Another brilliant piece from a GUNNAS WRITING MASTERCLASS WRITER.

 

She walked towards me. Slowly, purposefully, wending her way through the glittering crowd. Pausing to smile, exchange a greeting here, a laugh there. She never looks directly at me, but I feel her inexorably closing in. I have a sharp moment of feeling hunted. My mouth turns bitter with fear and excitement.  Halfway across the room she looks up and I hold her gaze, part curiosity, part challenge. She seems surprised, but in one brief flash I am sized, summed up, strategized about, and decided upon. Her slow deliberate path to me now, even more, seems an execution of a script I hadn’t read – but that she had been rehearsing for some time.

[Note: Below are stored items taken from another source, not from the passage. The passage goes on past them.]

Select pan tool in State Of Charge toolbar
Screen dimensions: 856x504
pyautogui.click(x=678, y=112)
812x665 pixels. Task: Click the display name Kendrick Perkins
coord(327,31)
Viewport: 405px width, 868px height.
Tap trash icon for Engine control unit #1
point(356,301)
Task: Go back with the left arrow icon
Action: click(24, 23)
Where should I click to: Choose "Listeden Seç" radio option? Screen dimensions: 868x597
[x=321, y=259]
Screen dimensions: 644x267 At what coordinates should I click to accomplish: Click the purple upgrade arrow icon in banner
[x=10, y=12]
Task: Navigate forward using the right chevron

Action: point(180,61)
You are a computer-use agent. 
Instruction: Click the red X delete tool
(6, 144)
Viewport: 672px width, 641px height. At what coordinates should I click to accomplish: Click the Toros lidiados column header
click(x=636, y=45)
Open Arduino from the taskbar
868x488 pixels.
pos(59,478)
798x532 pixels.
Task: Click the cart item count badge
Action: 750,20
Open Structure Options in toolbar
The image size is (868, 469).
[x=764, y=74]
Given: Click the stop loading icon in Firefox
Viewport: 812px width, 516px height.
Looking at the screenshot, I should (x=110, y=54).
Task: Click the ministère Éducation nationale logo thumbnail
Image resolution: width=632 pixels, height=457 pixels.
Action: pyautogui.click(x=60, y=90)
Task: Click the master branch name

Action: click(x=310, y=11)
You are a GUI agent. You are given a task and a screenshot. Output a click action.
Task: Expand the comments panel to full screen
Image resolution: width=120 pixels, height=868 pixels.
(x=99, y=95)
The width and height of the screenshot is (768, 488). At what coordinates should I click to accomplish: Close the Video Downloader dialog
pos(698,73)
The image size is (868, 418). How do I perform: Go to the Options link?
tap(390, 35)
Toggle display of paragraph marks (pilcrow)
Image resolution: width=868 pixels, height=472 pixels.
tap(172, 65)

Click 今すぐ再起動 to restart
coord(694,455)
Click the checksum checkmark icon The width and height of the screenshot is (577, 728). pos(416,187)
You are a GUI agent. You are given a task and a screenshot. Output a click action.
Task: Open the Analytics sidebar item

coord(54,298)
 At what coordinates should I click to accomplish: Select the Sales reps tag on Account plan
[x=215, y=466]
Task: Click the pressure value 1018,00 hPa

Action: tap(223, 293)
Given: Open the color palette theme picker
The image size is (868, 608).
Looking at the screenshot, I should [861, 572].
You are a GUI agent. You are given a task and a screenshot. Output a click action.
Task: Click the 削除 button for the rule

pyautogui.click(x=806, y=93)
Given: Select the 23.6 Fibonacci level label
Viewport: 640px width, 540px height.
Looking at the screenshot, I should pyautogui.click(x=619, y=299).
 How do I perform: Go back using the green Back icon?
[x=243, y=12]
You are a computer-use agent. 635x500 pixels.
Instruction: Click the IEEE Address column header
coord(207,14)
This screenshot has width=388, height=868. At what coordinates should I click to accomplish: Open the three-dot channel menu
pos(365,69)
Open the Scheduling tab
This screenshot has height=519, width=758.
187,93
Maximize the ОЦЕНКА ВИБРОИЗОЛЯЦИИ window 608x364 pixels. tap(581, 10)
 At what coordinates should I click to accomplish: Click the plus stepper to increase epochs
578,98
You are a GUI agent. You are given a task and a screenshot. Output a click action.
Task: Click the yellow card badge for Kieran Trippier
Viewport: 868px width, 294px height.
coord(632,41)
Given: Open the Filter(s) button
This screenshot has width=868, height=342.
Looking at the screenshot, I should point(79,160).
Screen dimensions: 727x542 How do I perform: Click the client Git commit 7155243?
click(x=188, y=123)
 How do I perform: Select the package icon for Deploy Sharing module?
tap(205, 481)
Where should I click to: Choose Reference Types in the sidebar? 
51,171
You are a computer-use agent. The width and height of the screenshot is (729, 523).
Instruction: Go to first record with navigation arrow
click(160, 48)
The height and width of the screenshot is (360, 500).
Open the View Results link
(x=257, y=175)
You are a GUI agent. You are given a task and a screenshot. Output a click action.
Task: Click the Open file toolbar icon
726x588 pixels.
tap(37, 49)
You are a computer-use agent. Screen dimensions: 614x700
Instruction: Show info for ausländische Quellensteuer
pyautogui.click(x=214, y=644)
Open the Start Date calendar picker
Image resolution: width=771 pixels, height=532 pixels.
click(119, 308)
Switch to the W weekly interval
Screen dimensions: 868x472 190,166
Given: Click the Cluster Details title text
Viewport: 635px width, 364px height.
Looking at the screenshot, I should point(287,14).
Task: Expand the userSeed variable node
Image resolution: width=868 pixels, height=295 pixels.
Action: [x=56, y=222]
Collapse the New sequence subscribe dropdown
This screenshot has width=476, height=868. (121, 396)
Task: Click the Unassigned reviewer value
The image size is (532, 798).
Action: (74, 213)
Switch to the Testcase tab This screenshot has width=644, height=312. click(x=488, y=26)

In the long minutes that pass until she, almost by accident, arrives by my side – I have time to watch her. To lose myself in red lips, bare shoulders and muscled thighs slipping in and out of green silk. She isn’t conventionally attractive, but something about her commands attention. What does she want of me? The target on my chest is oddly disconcerting. I resist the urge to flee. The sensation of being stalked exquisitely self-torturing. A little bit of anticipation goes a long way.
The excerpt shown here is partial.